1
¶ Y los filisteos, tomada el arca de Dios, la trajeron desde Eben-ezer a Asdod.
2
Y tomaron los filisteos el arca de Dios, y la metieron en la casa de Dagón, y la pusieron junto a Dagón.
3
Y el siguiente día los de Asdod se levantaron de mañana, y he aquí Dagón postrado en tierra delante del arca del SEÑOR;
y tomaron a Dagón, y lo volvieron a su lugar.
4
Y volviéndose a levantar de mañana el siguiente día, he aquí que Dagón había caído postrado en tierra delante del arca del SEÑOR;
y la cabeza de Dagón, y las dos palmas de sus manos estaban cortadas sobre el umbral, habiéndole quedado a Dagón el tronco solamente.
5
Por esta causa los sacerdotes de Dagón, y todos los que en el templo de Dagón entran, no pisan el umbral de Dagón en Asdod, hasta hoy.
6
Pero se agravó la mano del SEÑOR sobre los de Asdod, y los destruyó, y los hirió con hemorroides en Asdod y en todos sus términos.
7
Y viendo esto los de Asdod, dijeron: No quede con nosotros el arca del Dios de Israel, porque su mano es dura sobre nosotros, y sobre nuestro dios Dagón.
8
Enviaron, pues, a juntar a sí todos los cardinales de los filisteos, y dijeron: ¿Qué haremos del arca del Dios de Israel? Y ellos respondieron: Pásese el arca del Dios de Israel a Gat.

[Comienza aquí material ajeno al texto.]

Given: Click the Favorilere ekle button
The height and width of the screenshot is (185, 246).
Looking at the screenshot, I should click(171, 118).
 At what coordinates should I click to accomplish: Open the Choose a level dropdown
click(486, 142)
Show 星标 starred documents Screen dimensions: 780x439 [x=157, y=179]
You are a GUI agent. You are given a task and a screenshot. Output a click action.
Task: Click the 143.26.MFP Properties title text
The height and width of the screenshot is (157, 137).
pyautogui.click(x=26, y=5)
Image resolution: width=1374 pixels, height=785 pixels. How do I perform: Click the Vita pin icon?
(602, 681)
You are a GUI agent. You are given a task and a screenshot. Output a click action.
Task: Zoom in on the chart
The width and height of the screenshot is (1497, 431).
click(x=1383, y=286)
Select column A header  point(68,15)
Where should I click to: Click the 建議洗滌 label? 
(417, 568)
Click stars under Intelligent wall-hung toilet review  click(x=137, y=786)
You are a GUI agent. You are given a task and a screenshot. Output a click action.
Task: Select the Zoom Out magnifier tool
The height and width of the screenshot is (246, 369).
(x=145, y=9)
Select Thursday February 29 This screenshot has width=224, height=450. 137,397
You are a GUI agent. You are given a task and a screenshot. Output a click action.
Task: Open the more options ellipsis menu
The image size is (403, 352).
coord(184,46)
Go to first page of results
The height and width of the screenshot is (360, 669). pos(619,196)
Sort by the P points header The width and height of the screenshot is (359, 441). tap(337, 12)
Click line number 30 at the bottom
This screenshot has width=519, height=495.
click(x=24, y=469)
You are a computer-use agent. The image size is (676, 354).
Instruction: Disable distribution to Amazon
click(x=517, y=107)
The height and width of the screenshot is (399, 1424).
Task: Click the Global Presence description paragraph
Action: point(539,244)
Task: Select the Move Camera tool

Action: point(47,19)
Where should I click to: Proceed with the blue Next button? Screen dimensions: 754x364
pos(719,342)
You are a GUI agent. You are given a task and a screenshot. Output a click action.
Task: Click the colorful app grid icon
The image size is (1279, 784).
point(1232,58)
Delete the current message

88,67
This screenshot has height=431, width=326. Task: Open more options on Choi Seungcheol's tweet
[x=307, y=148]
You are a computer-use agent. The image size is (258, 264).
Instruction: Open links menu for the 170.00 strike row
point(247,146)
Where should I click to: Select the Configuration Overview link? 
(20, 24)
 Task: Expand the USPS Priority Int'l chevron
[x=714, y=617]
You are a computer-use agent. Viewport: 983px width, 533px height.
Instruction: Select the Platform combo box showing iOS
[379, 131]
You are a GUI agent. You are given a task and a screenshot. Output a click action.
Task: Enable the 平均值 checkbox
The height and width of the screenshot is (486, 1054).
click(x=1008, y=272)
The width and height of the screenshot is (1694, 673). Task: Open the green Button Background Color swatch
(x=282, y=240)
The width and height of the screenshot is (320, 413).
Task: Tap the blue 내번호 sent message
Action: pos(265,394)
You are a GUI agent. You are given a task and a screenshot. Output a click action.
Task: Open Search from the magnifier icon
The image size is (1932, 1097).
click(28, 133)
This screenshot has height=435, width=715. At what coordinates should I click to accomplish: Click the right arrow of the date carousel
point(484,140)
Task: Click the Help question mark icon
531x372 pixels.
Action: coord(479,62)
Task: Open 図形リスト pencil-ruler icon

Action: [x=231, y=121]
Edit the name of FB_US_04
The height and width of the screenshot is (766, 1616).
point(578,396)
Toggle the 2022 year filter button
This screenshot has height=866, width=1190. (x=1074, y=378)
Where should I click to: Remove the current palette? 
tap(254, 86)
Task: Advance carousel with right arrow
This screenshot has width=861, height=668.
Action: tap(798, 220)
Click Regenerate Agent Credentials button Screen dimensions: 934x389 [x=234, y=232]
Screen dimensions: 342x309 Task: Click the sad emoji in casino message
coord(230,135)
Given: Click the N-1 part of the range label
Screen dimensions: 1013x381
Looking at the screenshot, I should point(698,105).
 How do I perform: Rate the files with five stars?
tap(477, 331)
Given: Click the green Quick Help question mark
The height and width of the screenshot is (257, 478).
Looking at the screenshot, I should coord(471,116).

Y pasaron allá el arca del Dios de Israel.
9
Y aconteció que cuando la pasaron, la mano del SEÑOR fue contra la ciudad con gran quebrantamiento;
e hirió a los hombres de aquella ciudad, desde el chico hasta el grande se llenaron de hemorroides.
10
Entonces enviaron el arca de Dios a Ecrón.
Y cuando el arca de Dios vino a Ecrón, los ecronitas dieron voces diciendo: Han pasado a mí el arca del Dios de Israel para matarme a mí y a mi pueblo.
11
Y enviaron a juntar todos los cardinales de los filisteos, diciendo: Despachad el arca del Dios de Israel, y vuélvase a su lugar, y no me mate a mí ni a mi pueblo;
porque había quebrantamiento de muerte en toda la ciudad, y la mano de Dios se había allí agravado.
12
Y los que no morían, eran heridos de hemorroides;
y el clamor de la ciudad subía al cielo.